The interpretation of all literature requires critical appraisal to assess for potential biases. Data collected from patients monitored under a polyposis surveillance programme, enrolled in registries, or followed in tertiary clinic settings may not be generalizable to other populations. The polyposis phenotype may vary among populations. For example, the study from Japan reported a high proportion of gastric polyps limited to the stomach. Detection bias can be a factor if cases are identified due to a diagnosis of cancer. Ascertainment bias can be a factor. Different methodologies can affect the results. For example, estimates of CRC risk will be affected if patients undergo partial or total colectomy.

Question 10. What is the role of colectomy in patients with JPS?

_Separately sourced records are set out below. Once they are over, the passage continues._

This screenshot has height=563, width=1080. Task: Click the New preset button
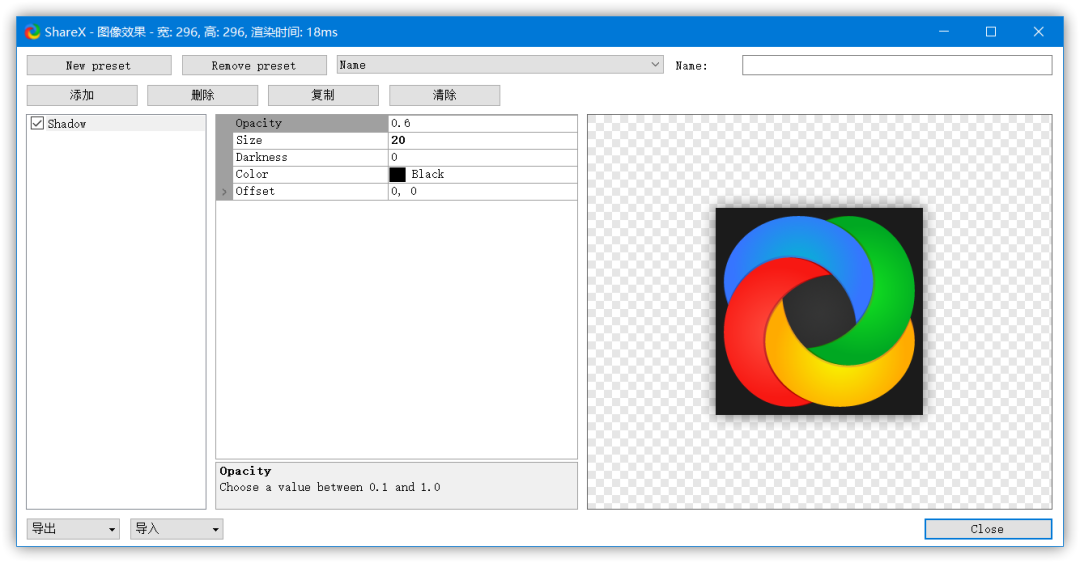pos(98,66)
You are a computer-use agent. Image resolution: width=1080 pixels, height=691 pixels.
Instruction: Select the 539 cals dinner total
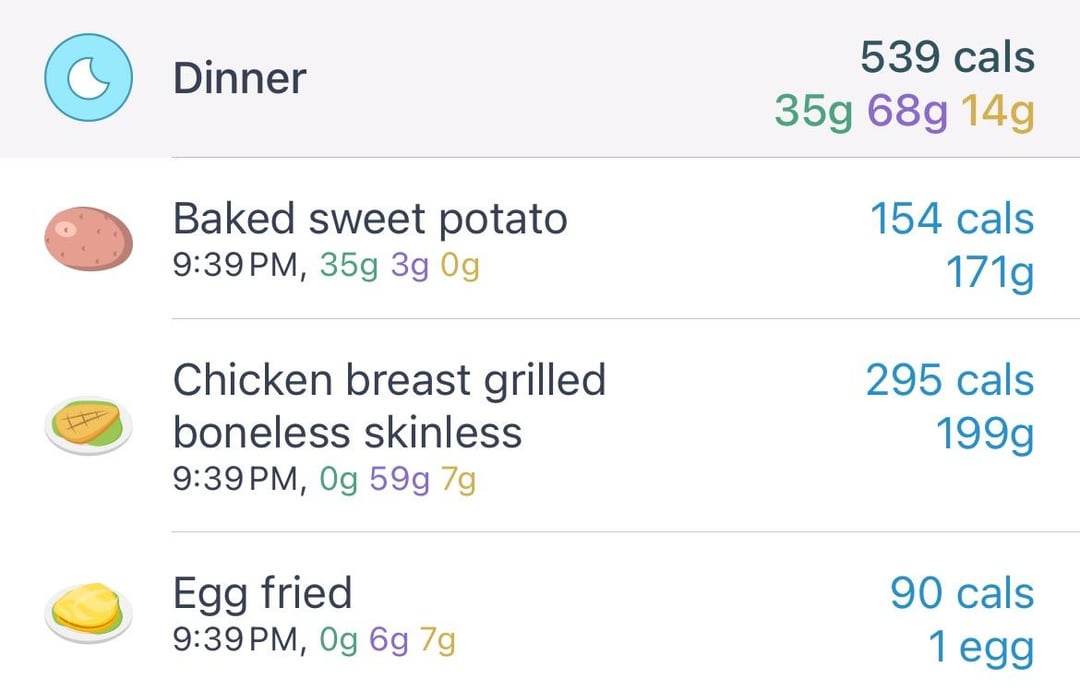tap(947, 56)
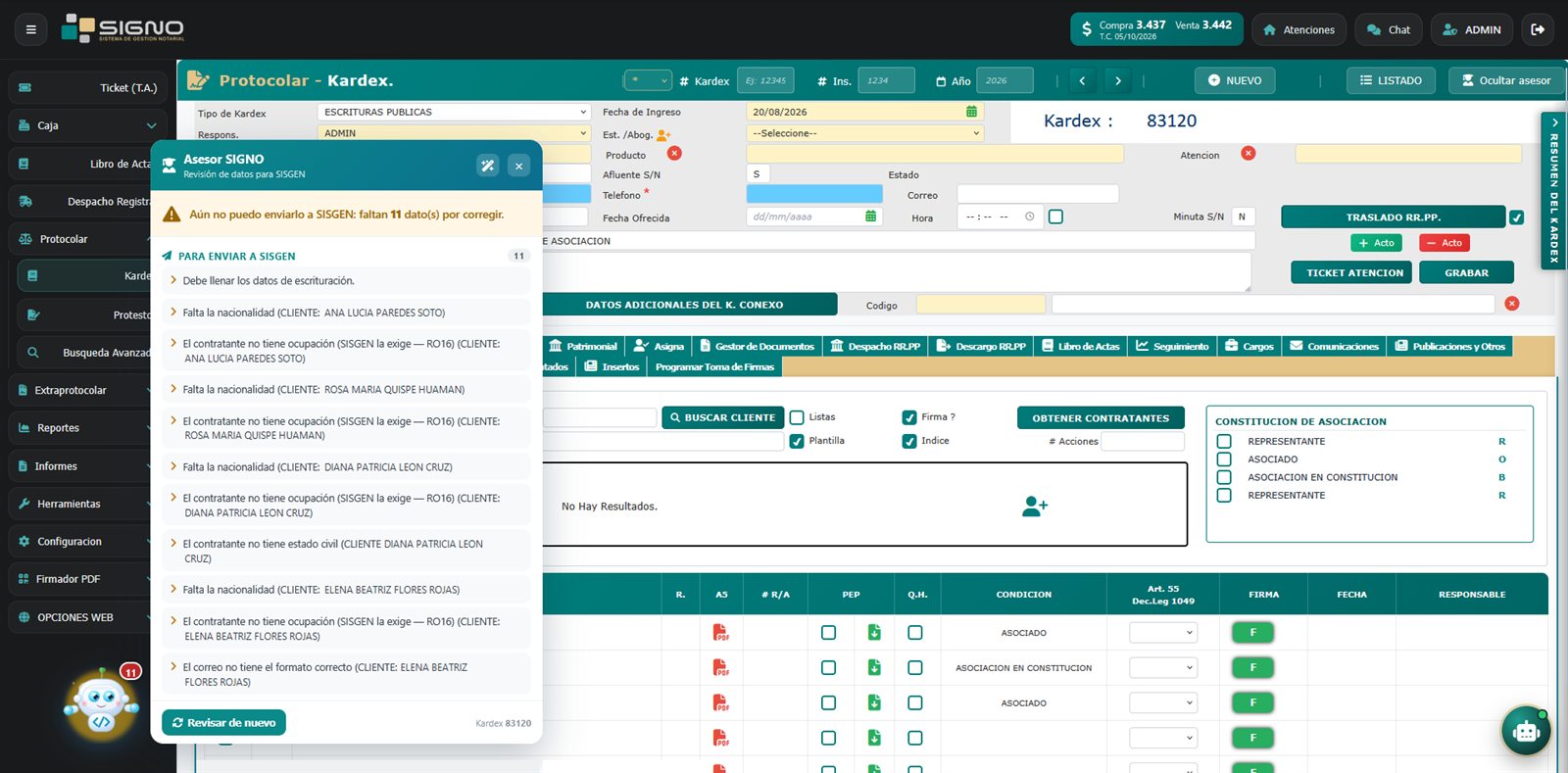The image size is (1568, 773).
Task: Open the Gestor de Documentos tab
Action: tap(757, 346)
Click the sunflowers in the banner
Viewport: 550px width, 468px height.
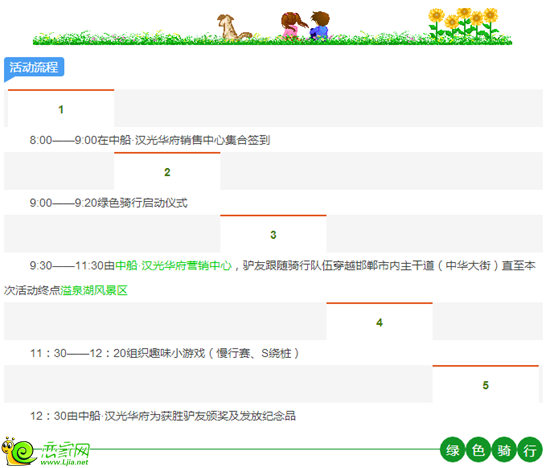pyautogui.click(x=464, y=24)
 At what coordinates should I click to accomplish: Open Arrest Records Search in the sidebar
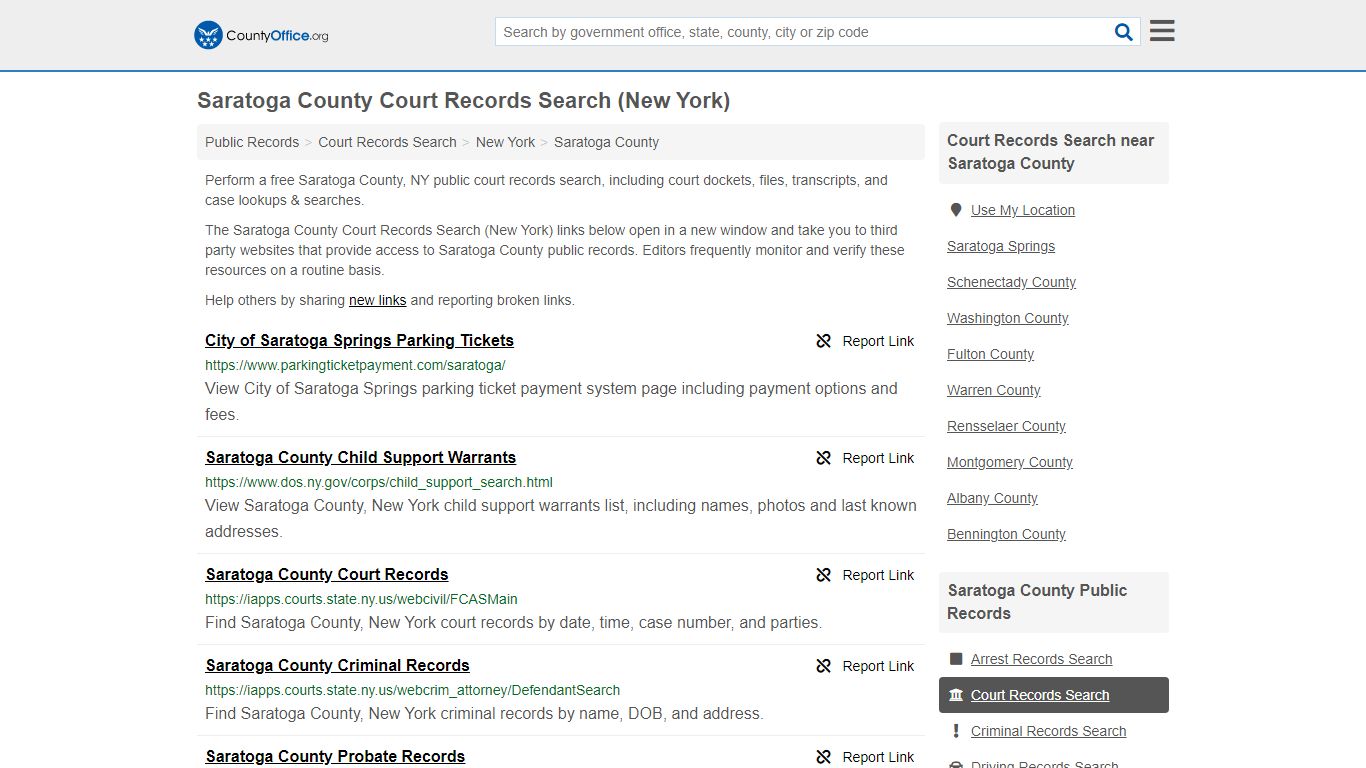point(1041,659)
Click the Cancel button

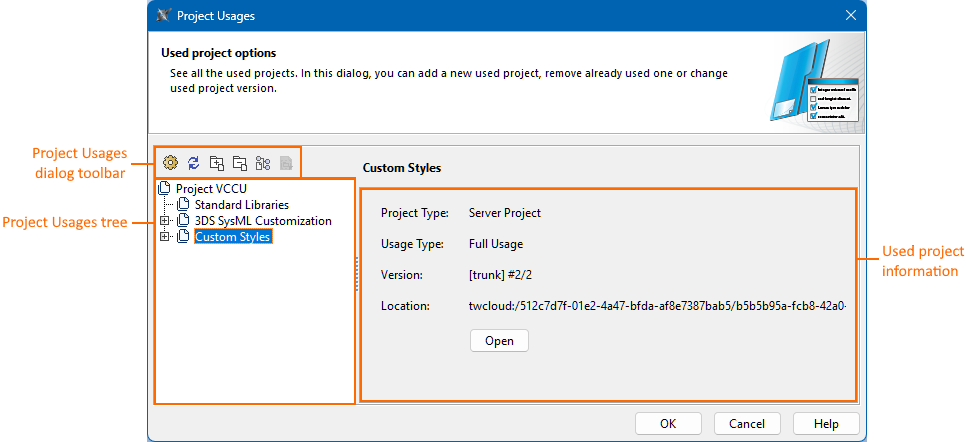pos(747,424)
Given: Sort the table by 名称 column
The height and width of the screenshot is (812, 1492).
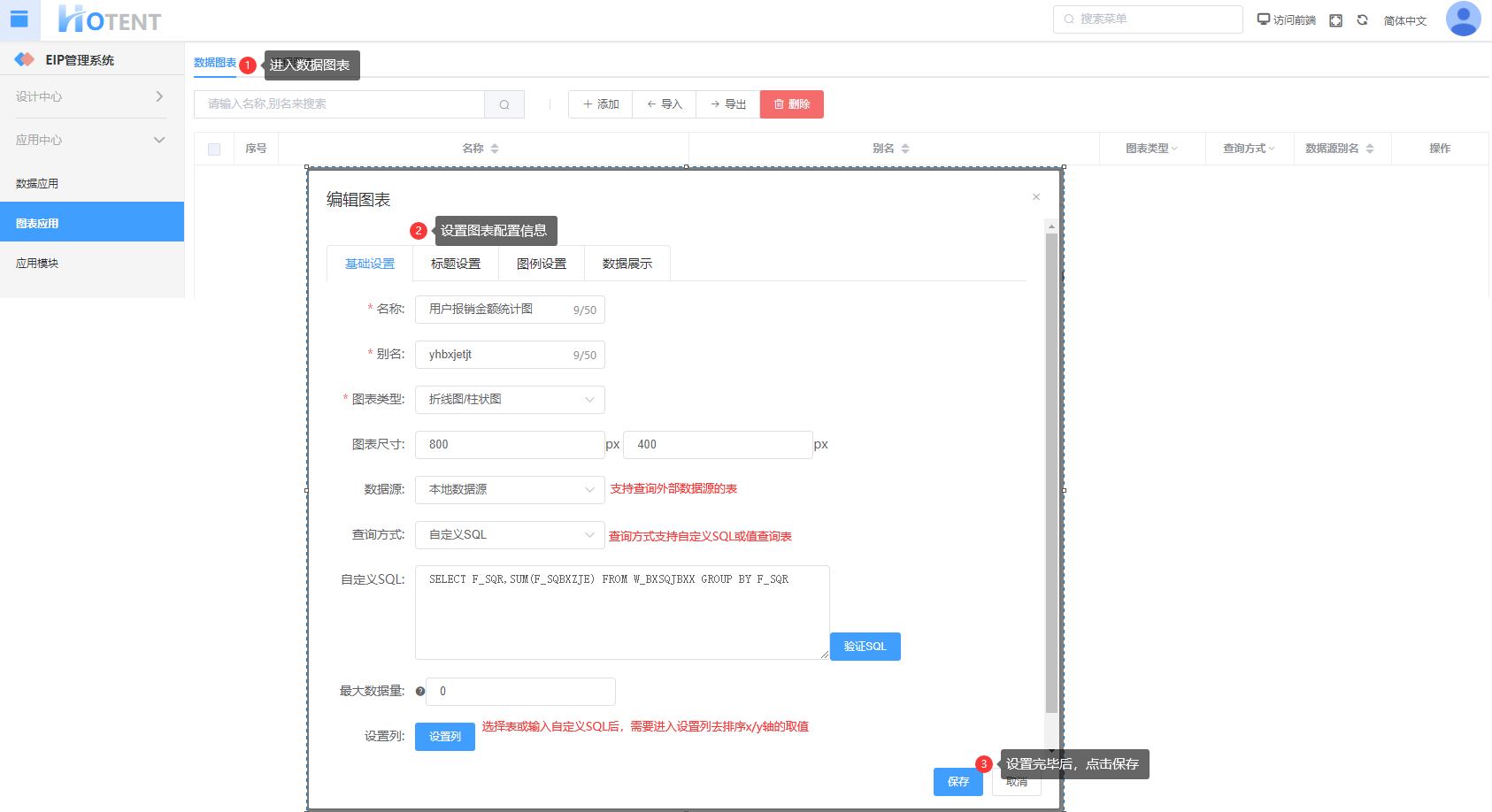Looking at the screenshot, I should pos(494,149).
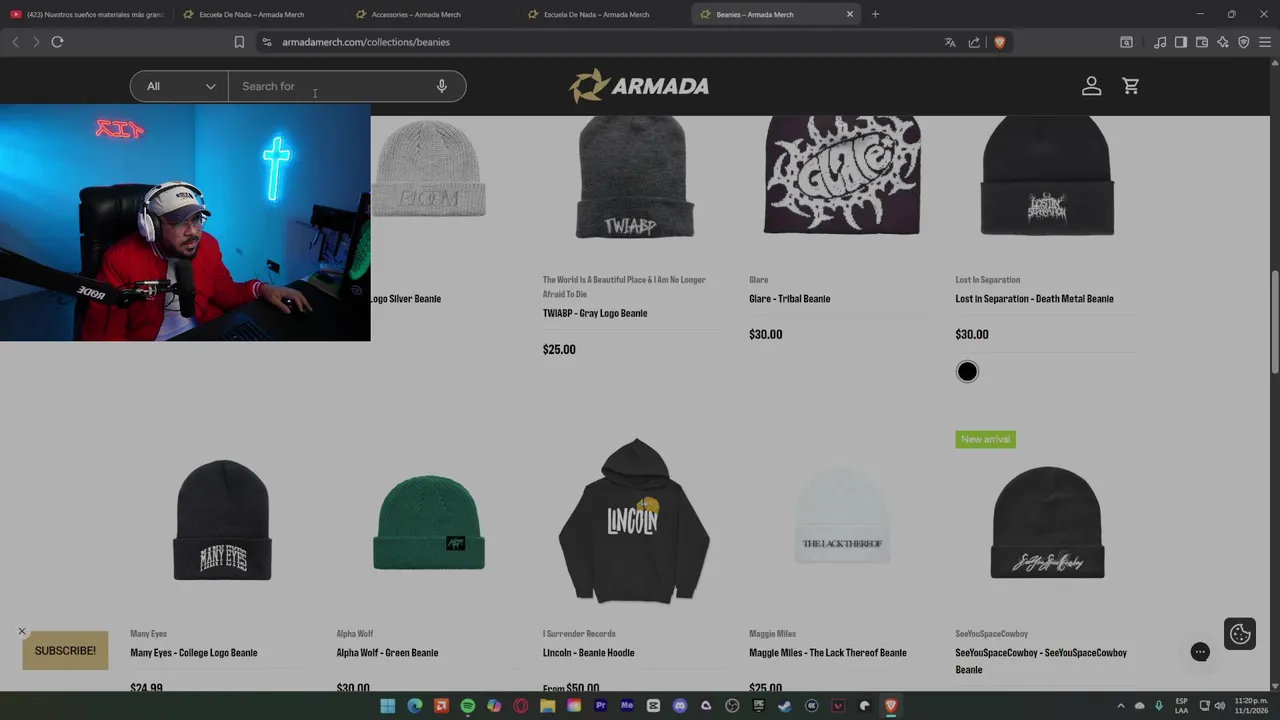The image size is (1280, 720).
Task: Expand the All category dropdown
Action: (x=180, y=86)
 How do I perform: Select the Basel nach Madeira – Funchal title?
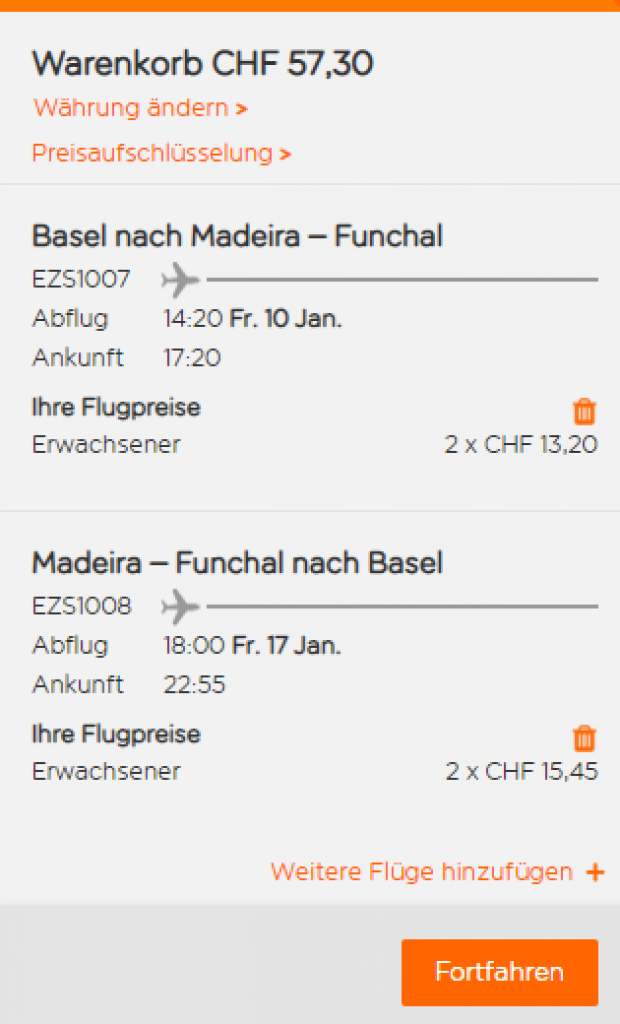(x=237, y=236)
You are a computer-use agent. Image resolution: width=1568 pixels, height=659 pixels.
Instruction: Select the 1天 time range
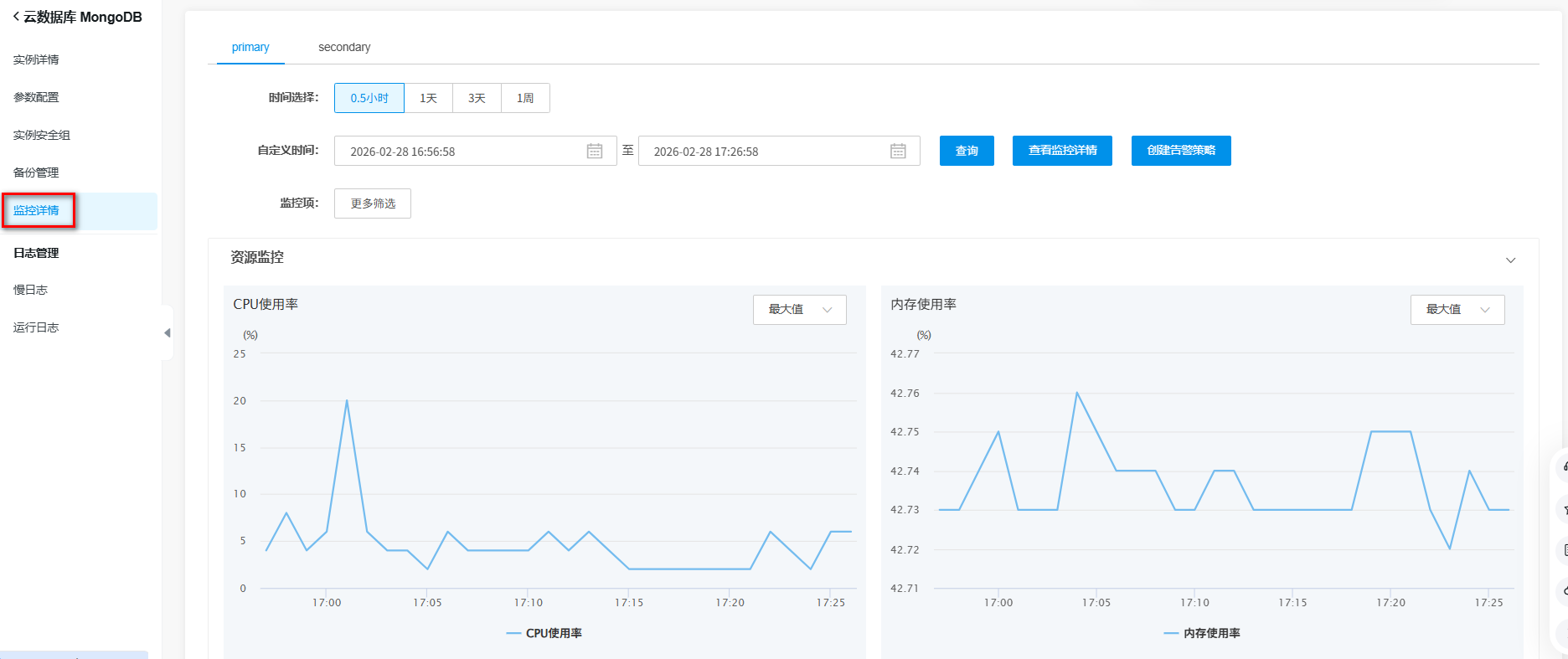pos(428,98)
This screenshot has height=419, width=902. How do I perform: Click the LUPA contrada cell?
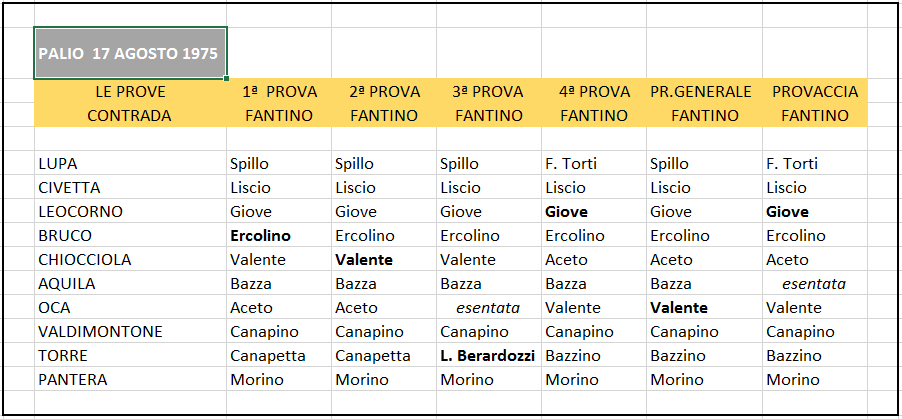tap(130, 163)
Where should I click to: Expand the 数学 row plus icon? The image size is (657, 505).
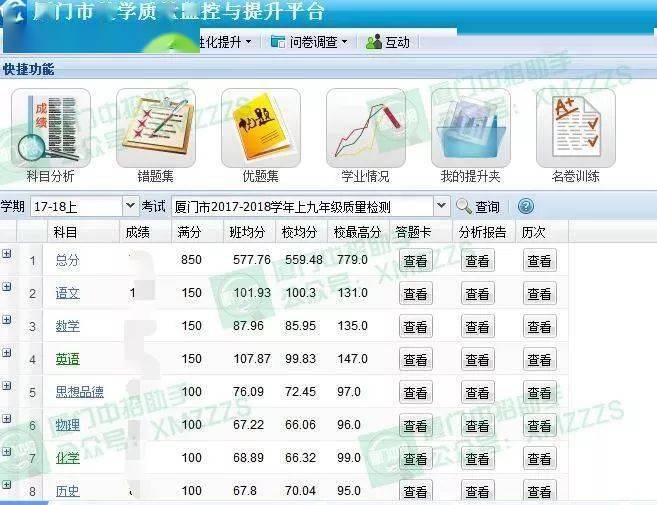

There are no published paediatric or adult papers focused on the indications for colectomy in JPS. Colectomy should be reserved for those patients in whom the burden of disease cannot be managed by polypectomy alone. Indications for colectomy in JPS include excessive polyp burden that is too difficult or perilous to manage endoscopically, and persistent blood loss resulting in persistent anaemia, or hypoalbuminaemia (57.). As described above, dysplasia has been reported in JPS, but malignancy is exceptionally rare. Therefore colectomy should not be recommended on the presence of dysplasia in 1 polyp. The decision to proceed to colectomy should be discussed with gastroenterologists and surgeons at a centre specializing in hereditary polyposis syndromes in children.